Angola - Projet de construction d’une raffinerie à Namibe (sud de l’Angola) pour 12 MDS USD

Brève

  • Date : 23/03/2017
  • Source : MacauHub, Jornal de Angola
  • Contact : Bureau Business France de Luanda

Résumé

Un projet de construction d’une raffinerie a été récemment validé par la présidence angolaise.
Ce projet, financé par 2 entreprises russes Rail Standard Service et Fortland Consulting Company, comprend également la construction d’une liaison ferroviaire entre les Chemins de Fer de Moçâmedes (CFM) et les Chemins de Fer de Benguela (CFB).

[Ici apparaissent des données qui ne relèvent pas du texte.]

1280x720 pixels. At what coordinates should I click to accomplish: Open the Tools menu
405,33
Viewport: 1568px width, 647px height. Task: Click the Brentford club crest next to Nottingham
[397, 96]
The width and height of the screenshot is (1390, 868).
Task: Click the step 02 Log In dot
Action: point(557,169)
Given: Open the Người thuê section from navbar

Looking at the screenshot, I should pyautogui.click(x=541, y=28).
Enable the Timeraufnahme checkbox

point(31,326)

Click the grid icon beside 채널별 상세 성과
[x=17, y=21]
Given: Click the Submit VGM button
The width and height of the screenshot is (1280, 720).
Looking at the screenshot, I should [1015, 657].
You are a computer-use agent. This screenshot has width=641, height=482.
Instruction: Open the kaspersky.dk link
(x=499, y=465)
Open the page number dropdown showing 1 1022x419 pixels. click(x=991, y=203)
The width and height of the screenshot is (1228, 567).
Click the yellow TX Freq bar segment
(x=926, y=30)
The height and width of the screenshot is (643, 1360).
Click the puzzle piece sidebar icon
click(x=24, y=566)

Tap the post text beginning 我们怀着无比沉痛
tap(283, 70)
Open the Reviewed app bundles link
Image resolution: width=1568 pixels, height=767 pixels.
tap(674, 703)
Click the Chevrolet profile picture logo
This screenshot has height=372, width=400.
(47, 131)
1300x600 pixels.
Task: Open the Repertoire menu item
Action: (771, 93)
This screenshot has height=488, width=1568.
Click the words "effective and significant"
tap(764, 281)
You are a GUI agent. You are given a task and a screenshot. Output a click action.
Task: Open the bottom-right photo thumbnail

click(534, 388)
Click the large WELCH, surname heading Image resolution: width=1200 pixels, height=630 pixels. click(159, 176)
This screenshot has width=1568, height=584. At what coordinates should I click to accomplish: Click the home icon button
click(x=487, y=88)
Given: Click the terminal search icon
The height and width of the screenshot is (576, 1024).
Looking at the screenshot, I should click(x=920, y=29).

C’est le consortium Namref (75% Rail Standard Service et 25% Fortland Consulting Company) qui mènera le projet, en partenariat avec des entreprises locales Epuaka Comércio e Industria et Qnergy Partners, sur un terrain de 1 000 hectares. Le projet comprend, d’après le contrat signé avec l’Unidade Técnica de Investimento Privado (UTIP, gestion des gros investissements en Angola), la création d’un poste de mouillage, d’une centrale électrique en plus de la raffinerie et de la liaison ferroviaire entre les CFM et CFB.
Le pic de production (400 000 baril/j) devrait être atteint 11 ans après le démarrage des travaux (dont la 1ère phrase devrait s’achever mi-2020), soit en 2028. En attendant, le gouvernement angolais s’est engagé à acheter 28 000 barils/j de produits raffinés à la conclusion de la 1ère phase, puis 364 000 barils lors de la phase finale.
Ce projet intervient alors que d’autres projets de raffinerie en Angola ont été suspendus (Lobito, de Sonangol, avec une capacité de 200 000 barils/j) ou font l’objet d’études de viabilité (Soyo, de Sonangol, avec une capacité de 400 000 barils/j, étude menée par Ministère des Finances, Ministère du Pétrole et Sonangol notamment). Pour rappel, 80% de la consommation de produits raffinés en Angola (carburants divers, lubrifiants…) est importée. Le reste étant fourni par la raffinerie de Luanda, construite dans les années 1950 et produisant environ 48 000 barils par jour (pour une capacité de 65 000 barils quotidiens).
Le gouvernement angolais étudie également la possibilité de raffiner du pétrole brut angolais dans des raffineries à l’étranger avant d’être réimporté, ce qui pourrait constituer une alternative à la construction onéreuse et longue de raffineries. Le gouvernement souhaite ainsi engager une entreprise pour élaborer « une étude de viabilité technico-économique du traitement du pétrole brut angolais dans une raffinerie à l’étranger ». Des analystes du journal britannique The Economist déconseillent cependant cette solution en faveur d’une importation simple de produits déjà raffinés, dans les conditions actuelles.